次の方法で共有


App Store 配布用の iOS アプリの公開

ユーザーに iOS アプリを配布する最も一般的な方法は、App Store を通じた配布です。 アプリは、App Store Connect というオンライン ツールを通じて App Store に提出されます。 Apple Developer Program に参加している開発者のみがこのツールにアクセスできます。 Apple Developer Enterprise Program のメンバーはアクセスできません。 App Store に提出されたすべてのアプリは、Apple の承認を受ける必要があります。

iOS アプリを配布するには、プロビジョニング プロファイルを使用してアプリをプロビジョニングする必要があります。 プロビジョニング プロファイルは、コード署名情報だけでなく、アプリの ID と使用する配布メカニズムも含むファイルです。

.NET Multi-platform App UI (.NET MAUI) iOS アプリを配布するには、それに固有の配布プロビジョニング プロファイルを構築する必要があります。 このプロファイルでは、iOS デバイスにインストールできるように、リリースするアプリにデジタル署名することができます。 配布プロビジョニング プロファイルには、アプリ ID と配布証明書が含まれています。 テスト用にアプリをデバイスにデプロイするときに使用したのと同じアプリ ID を使用できます。 ただし、配布証明書がまだない場合は、自分または組織を識別するための配布証明書を作成する必要があります。

App Store 配布プロビジョニング プロファイルを作成するプロセスは次のとおりです。

  1. 配布証明書を作成します。 詳細については、「配布証明書を作成する」をご覧ください。
  2. アプリ ID を作成します。 詳細については、「アプリ ID の作成」をご覧ください。
  3. プロビジョニング プロファイルを作成します。 詳細については、「プロビジョニング プロファイルの作成」をご覧ください。

重要

Apple は、App Store 上の iOS を対象とするアプリのプライバシー ポリシーを定めています。 アプリには、アプリ バンドルにプライバシー マニフェスト ファイルを含める必要があります。

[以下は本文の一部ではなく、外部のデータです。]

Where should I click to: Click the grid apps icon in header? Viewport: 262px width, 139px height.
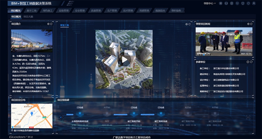pos(221,3)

これには、.NET MAUI アプリまたはサード パーティの SDK およびパッケージが収集するデータの種類と、理由が求められる API を使う理由が一覧に含まれています。 理由が求められる API またはサード パーティ SDK の使用がプライバシー マニフェストで宣言されていない場合、アプリは App Store によって拒否されることがあります。 詳細については、「Apple のプライバシー マニフェスト」を参照してください。

配布証明書を作成する

配布証明書は、ID を確認するために使用されます。 配布証明書を作成する前に、Apple Developer アカウントを Visual Studio に追加していることを確認する必要があります。 詳細については、「Apple アカウントの管理」をご覧ください。

配布証明書を作成する必要があるのは、配布証明書がまだない場合のみです。 配布証明書は、Apple 開発者アカウントの Apple ID を使用して作成する必要があります。

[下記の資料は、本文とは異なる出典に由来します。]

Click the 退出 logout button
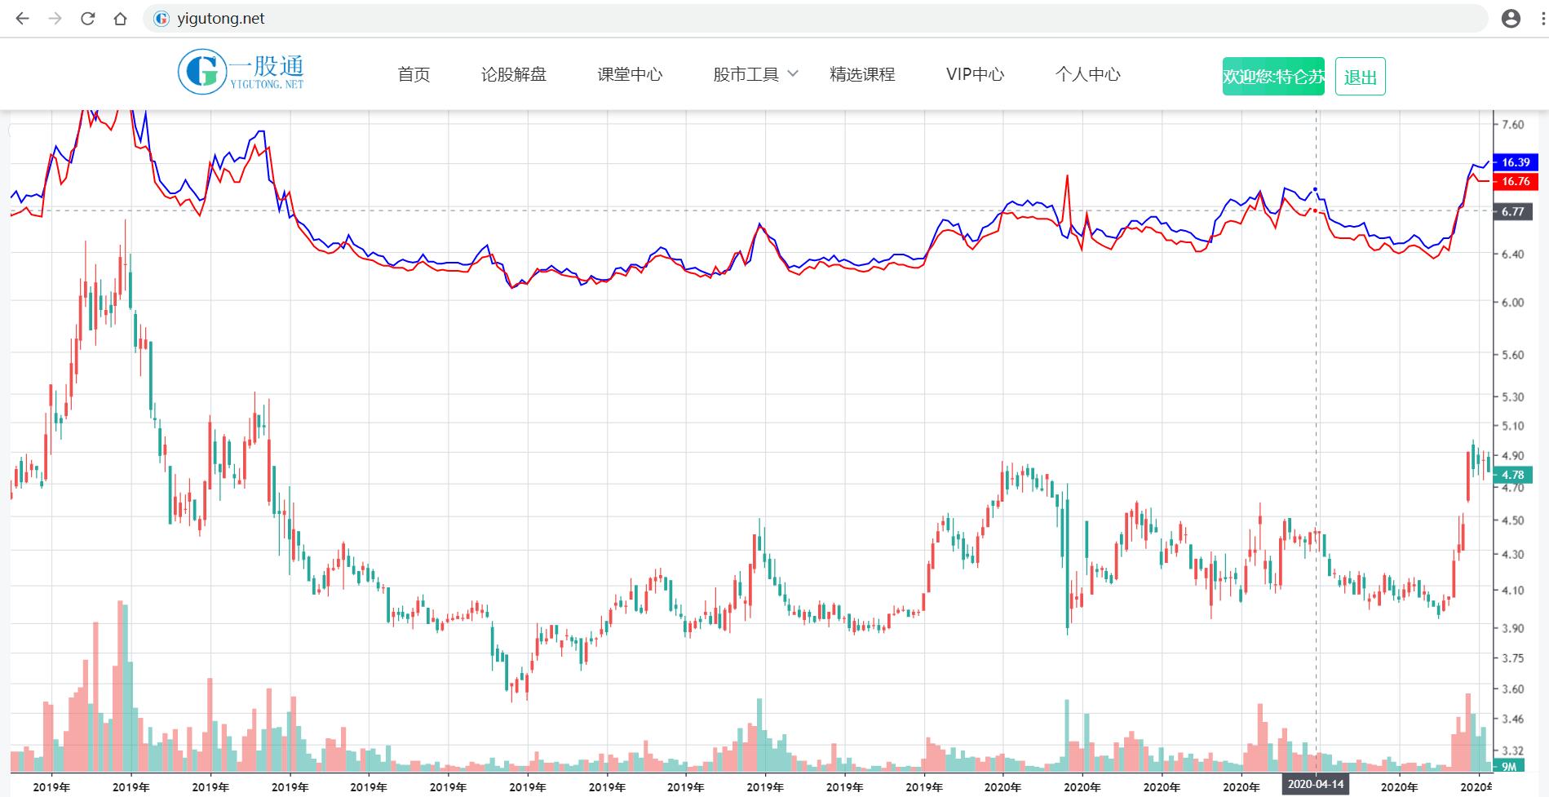The width and height of the screenshot is (1549, 797). coord(1359,75)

Visual Studio で配布証明書を作成するには、次の手順を行います。

  1. Visual Studio で、[ツール] > [オプション] > [Xamarin] > [Apple アカウント] に移動します。
  2. [Apple Developer のアカウント] ダイアログでチームを選択し、[詳細の表示...] を選択します。
  3. [詳細] ダイアログで、[証明書の作成] をクリックして、[iOS の配布] を選択します。 正しいアクセス許可がある場合は、新しい署名 ID が作成され、Apple と同期されます。

重要

IDE がペアリングされている場合、署名 ID を構成する秘密キーと証明書も Mac ビルド ホストのキーチェーン アクセスにエクスポートされます。 詳細については、「iOS開発のための Mac とのペアリング」をご確認ください。

証明書キー ペアについて

配布プロファイルには、証明書、その関連付けられたキー、Apple Developer アカウントに関連するプロビジョニング プロファイルが含まれます。 配布プロファイルには 2 つのバージョンがあります。1 つは Apple Developer アカウントに存在し、もう 1 つはローカル コンピューターに存在します。 この 2 つは、含まれるキーの種類が異なります。Apple Developer アカウントのプロファイルには、証明書に関連付けられたすべての公開キーが含まれますが、ローカル マシンのコピーには、すべての秘密キーが含まれています。 証明書を有効にするには、キーのペアが一致しなければなりません。

警告

証明書と関連付けられたキーが失われると、既存の証明書を失効させてプロビジョニング プロファイルを再作成する必要があるため、大きな問題になる場合があります。

配布プロファイルを作成する

配布プロビジョニング プロファイルを使用すると、.NET MAUI iOS アプリをリリース用にデジタル署名して、iOS デバイスにインストールできます。 配布プロビジョニング プロファイルには、アプリ ID と配布証明書が含まれています。

アプリ ID を作成する

配布するアプリを識別するには、アプリ ID が必要です。 アプリ ID は、アプリを一意に識別する逆引き DNS 文字列に似ており、アプリのバンドル識別子と同一である必要があります。 テスト用にアプリをデバイスにデプロイするときに使用したのと同じアプリ ID を使用できます。

アプリ ID には 2 種類あります。

  • ワイルドカード。 ワイルドカード アプリ ID を使用すると、1 つのアプリ ID を使用して複数のアプリを照合でき、通常は com.domainname.* の形式を使用します。 ワイルドカード アプリ ID は複数のアプリを配布するために使用でき、アプリ固有の機能を有効にしないアプリに使用する必要があります。
  • 明示。 明示的なアプリ ID は 1 つのアプリに固有であり、通常は com.domainname.myid の形式になります。 明示的なアプリ ID を使用すると、一致するバンドル識別子を持つ 1 つのアプリを配布できます。 明示的なアプリ ID は通常、Apple Pay や Game Center などのアプリ固有の機能を有効にするアプリに使用されます。 機能の詳細については、「機能」をご覧ください。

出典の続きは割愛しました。